* **REQUISITOS DEL EJERCICIO**:
Continúa el texto sobre los correctores del periódico a partir de su última frase.

* **FRAGMENTO PROPORCIONADO**:

A partir de cierto momento, y ante las numerosas negativas a mi demanda de hablar con los correctores, decidí desplazarme cada semana al periódico para imprimir mis textos y señalar con bolígrafo rojo las palabras que podían ser susceptibles de duda marcándolas como correctas, para que no las tocaran. Y aquello, al menos, funcionó.
También estoy seguro de que su trabajo sirvió para mejorar la calidad del periódico, solventar problemas de letras trabucadas, minúsculas que deberían ser mayúsculas y muchos otros detalles que, una vez resueltos, contribuían a la comodidad del lector. A mí me amargaron más de un artículo, pero no dudo que en numerosas ocasiones debieron corregir errores flagrantes que se me habían pasado por alto y que todos cometemos con más frecuencia de la que nos gustaría. Recuerdo uno que no rectificó un corrector, sino un colega: En una critica de un concierto de Dr. Feelgood para Cartelera Turia, hace ya décadas, mandé la reseña a la redacción comentando que en el bis habían tocado uno de sus grandes éxitos: «Roxanne». El compañero Juanma Játiva (nunca suficientemente ponderado como periodista musical, y ha sido uno de los mejores en Valencia) me llamó por teléfono al recibir el texto y me preguntó, con toda la razón del mundo, si la canción no sería «Roxette». Y tanto que lo era. La similitud entre los títulos me había provocado un cruce de cables y había escrito de manera automática el nombre del famoso tema de The Police. La llamada, esa llamada tan sencilla pero que parece que tanto cuesta hacer, evitó que saliera publicada la equivocación. Para gran alivio mío, no hace falta decirlo.

* **MATERIAL**:

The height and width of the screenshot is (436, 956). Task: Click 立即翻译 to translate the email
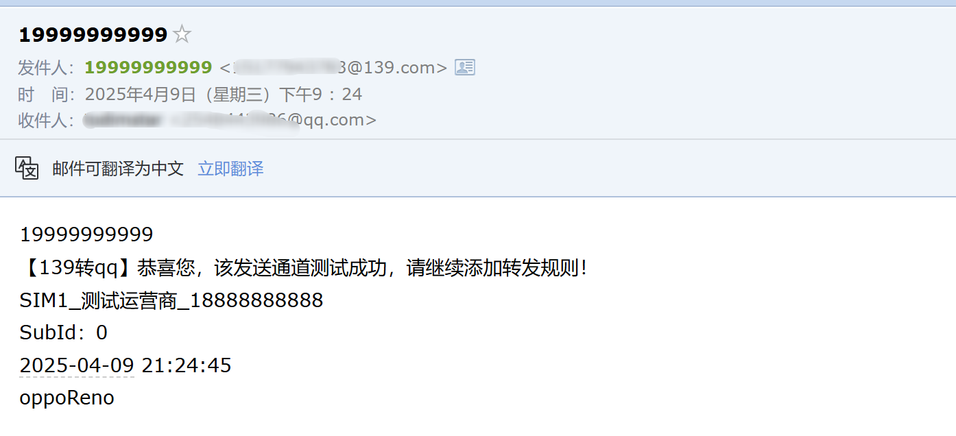[230, 169]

* **RESPUESTA AL EJERCICIO**:
Sospecho que los correctores fueron de los primeros en caer cuando llegaron las remodelaciones de plantilla (el eufemismo habitualmente utilizado para no decir despidos), ya que su función no debía considerarse primordial. Además, los programas de escritura de los ordenadores ya traían sus propios correctores que, como todos hemos comprobado, funcionan a la perfección, ¿verdad? Como el del WhatsApp, más o menos.
Una función parecida a la del corrector me tocó desempeñar cuando fui coordinador de redacción de Efe Eme. Más de uno se sorprendería del estado en que llegaban a nuestras manos algunos textos de firmas más que contrastadas, que había que maquillar convenientemente. O que tocaba repasar con el autor para aclarar más de una duda. Del mismo modo, también seguí al otro lado y me tocó sufrir algunas modificaciones en artículos escritos para otras revistas porque el coordinador de turno pensaba que eras un ignorante (sí, se repite la historia) y te habías olvidado de algún dato que él consideraba importantísimo, que tú habías omitido conscientemente y que luego te encontrabas estampado en la página, se supone que «para mejorar tu artículo», pero sin consultarte sobre ello. En todas partes cuecen habas.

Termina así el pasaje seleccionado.